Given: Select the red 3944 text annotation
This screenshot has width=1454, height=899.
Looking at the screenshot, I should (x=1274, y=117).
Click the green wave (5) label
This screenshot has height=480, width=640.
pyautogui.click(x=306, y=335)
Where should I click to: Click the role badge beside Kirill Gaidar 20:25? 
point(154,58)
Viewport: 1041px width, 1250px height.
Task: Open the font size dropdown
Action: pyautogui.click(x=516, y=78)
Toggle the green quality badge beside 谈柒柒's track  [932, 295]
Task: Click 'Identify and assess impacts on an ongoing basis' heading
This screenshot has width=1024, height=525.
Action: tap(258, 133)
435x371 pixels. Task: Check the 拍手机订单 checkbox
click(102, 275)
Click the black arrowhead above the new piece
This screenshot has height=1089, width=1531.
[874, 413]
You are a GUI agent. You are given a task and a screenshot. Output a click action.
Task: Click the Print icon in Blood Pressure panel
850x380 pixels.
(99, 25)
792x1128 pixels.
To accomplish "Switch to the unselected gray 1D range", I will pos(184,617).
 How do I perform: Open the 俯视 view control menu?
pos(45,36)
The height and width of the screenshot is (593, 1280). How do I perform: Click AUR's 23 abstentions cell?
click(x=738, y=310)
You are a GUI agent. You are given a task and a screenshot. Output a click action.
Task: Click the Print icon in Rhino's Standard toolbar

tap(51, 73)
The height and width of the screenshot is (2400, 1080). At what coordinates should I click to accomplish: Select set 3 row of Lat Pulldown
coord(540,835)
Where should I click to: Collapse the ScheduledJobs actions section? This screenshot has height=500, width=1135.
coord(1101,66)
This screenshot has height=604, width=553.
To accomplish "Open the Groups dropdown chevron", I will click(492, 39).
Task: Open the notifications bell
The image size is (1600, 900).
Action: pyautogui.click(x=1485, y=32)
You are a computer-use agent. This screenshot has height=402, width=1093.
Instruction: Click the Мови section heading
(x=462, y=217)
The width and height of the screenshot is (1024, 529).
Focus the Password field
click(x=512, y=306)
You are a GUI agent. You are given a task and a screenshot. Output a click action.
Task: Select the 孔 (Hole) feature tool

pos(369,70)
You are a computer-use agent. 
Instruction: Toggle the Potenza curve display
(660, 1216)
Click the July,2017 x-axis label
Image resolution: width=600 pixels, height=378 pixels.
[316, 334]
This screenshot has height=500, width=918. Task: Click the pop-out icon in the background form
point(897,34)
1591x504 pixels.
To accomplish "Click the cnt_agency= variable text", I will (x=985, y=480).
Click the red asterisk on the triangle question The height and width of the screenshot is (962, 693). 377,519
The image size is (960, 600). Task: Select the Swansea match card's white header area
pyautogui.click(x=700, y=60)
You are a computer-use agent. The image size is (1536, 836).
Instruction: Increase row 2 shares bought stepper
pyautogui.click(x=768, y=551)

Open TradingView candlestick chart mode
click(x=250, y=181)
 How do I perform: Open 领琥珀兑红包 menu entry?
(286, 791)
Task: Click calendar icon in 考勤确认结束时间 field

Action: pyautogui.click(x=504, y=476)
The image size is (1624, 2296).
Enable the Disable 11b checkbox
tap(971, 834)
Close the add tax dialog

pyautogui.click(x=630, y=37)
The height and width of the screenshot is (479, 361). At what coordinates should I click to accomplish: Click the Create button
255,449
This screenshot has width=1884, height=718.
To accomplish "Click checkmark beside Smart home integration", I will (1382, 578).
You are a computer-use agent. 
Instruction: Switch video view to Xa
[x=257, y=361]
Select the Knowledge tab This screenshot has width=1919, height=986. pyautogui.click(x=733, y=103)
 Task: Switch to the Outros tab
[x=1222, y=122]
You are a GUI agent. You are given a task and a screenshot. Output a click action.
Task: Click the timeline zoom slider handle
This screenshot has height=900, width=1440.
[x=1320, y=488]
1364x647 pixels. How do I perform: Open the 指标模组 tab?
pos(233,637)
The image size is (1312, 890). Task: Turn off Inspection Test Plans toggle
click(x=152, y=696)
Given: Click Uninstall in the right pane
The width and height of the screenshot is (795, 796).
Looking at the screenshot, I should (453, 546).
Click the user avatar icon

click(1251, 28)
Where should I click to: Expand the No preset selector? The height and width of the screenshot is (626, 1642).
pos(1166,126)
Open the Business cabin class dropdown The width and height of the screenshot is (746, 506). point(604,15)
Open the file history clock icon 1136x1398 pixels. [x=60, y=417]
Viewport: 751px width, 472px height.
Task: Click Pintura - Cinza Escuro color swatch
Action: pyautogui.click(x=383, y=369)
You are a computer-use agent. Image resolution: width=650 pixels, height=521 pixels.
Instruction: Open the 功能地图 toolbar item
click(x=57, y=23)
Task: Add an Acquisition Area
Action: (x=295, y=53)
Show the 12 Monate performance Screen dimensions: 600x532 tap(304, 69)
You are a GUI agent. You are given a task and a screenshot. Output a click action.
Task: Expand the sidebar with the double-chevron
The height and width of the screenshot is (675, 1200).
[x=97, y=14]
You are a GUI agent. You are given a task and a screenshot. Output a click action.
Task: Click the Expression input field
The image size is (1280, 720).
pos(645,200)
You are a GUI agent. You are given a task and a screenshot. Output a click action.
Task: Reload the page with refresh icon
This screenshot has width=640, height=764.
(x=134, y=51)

•••••

• EXERCISE BRIEF:
Scan the lines above for "computer", then copy every one that has it.

• TASK OUTPUT:
You are a computer-use agent. This screenshot has height=402, width=1093.
You are a computer-use agent. 
You are a computer-use agent. The image size is (1536, 836).
You are a computer-use agent. 
You are a computer-use agent. Image resolution: width=650 pixels, height=521 pixels.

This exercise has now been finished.